School of Statistics and Management, Shanghai University of Finance and Economics, Shanghai, China.
Department of Biostatistics, Yale University, New Haven, Connecticut.
Biometrics. 2020 Mar;76(1):23-35. doi: 10.1111/biom.13139. Epub 2019 Oct 9.
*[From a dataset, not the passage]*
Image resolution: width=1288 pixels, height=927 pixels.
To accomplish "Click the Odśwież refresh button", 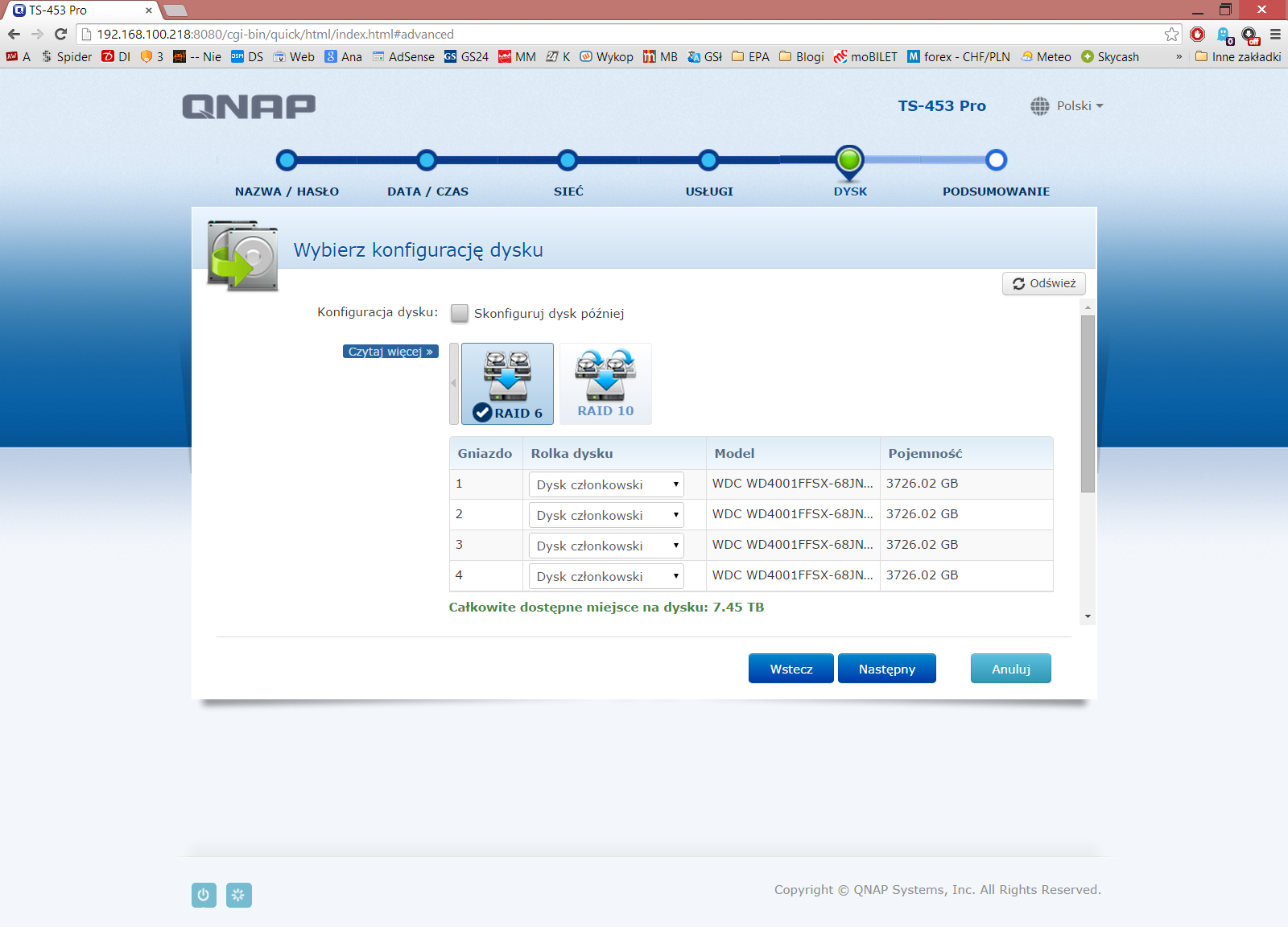I will point(1043,283).
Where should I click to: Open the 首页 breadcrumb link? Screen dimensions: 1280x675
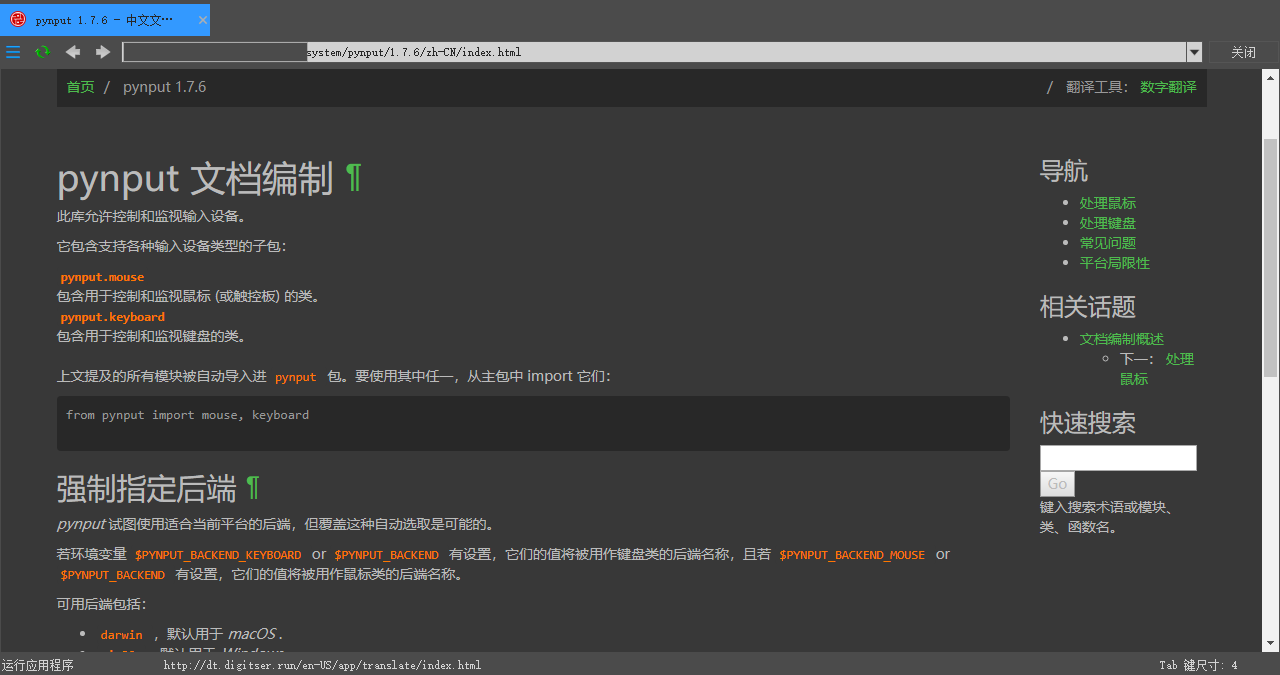pos(80,87)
For the etiology, progression, and treatment of complex diseases, gene-environment (G-E) interactions have important implications beyond the main G and E effects. G-E interaction analysis can be more challenging with higher dimensionality and need for accommodating the "main effects, interactions" hierarchy. In recent literature, an array of novel methods, many of which are based on the penalization technique, have been developed. In most of these studies, however, the structures of G measurements, for example, the adjacency structure of single nucleotide polymorphisms (SNPs; attributable to their physical adjacency on the chromosomes) and the network structure of gene expressions (attributable to their coordinated biological functions and correlated measurements) have not been well accommodated. In this study, we develop structured G-E interaction analysis, where such structures are accommodated using penalization for both the main G effects and interactions. Penalization is also applied for regularized estimation and selection. The proposed structured interaction analysis can be effectively realized. It is shown to have consistency properties under high-dimensional settings. Simulations and analysis of GENEVA diabetes data with SNP measurements and TCGA melanoma data with gene expression measurements demonstrate its competitive practical performance.
对于复杂疾病的病因、进展和治疗,基因-环境(G-E)相互作用除了主要的 G 和 E 效应之外,还有重要的意义。随着维度的增加和需要适应“主要效应、相互作用”层次结构,G-E 相互作用分析可能更具挑战性。最近的文献中已经开发出了一系列新的方法,其中许多方法都是基于惩罚技术。然而,在这些研究中的大多数情况下,G 测量的结构,例如单核苷酸多态性(SNP;归因于它们在染色体上的物理邻近性)的邻接结构和基因表达的网络结构(归因于它们协调的生物功能和相关测量)并没有得到很好的适应。在这项研究中,我们开发了结构 G-E 相互作用分析,其中使用惩罚来适应主要 G 效应和相互作用。惩罚也适用于正则化估计和选择。所提出的结构交互分析可以有效地实现。在高维设置下,它具有一致性特性。对 GENEVA 糖尿病数据中的 SNP 测量和 TCGA 黑色素瘤数据中的基因表达测量进行的模拟和分析表明,它具有有竞争力的实际性能。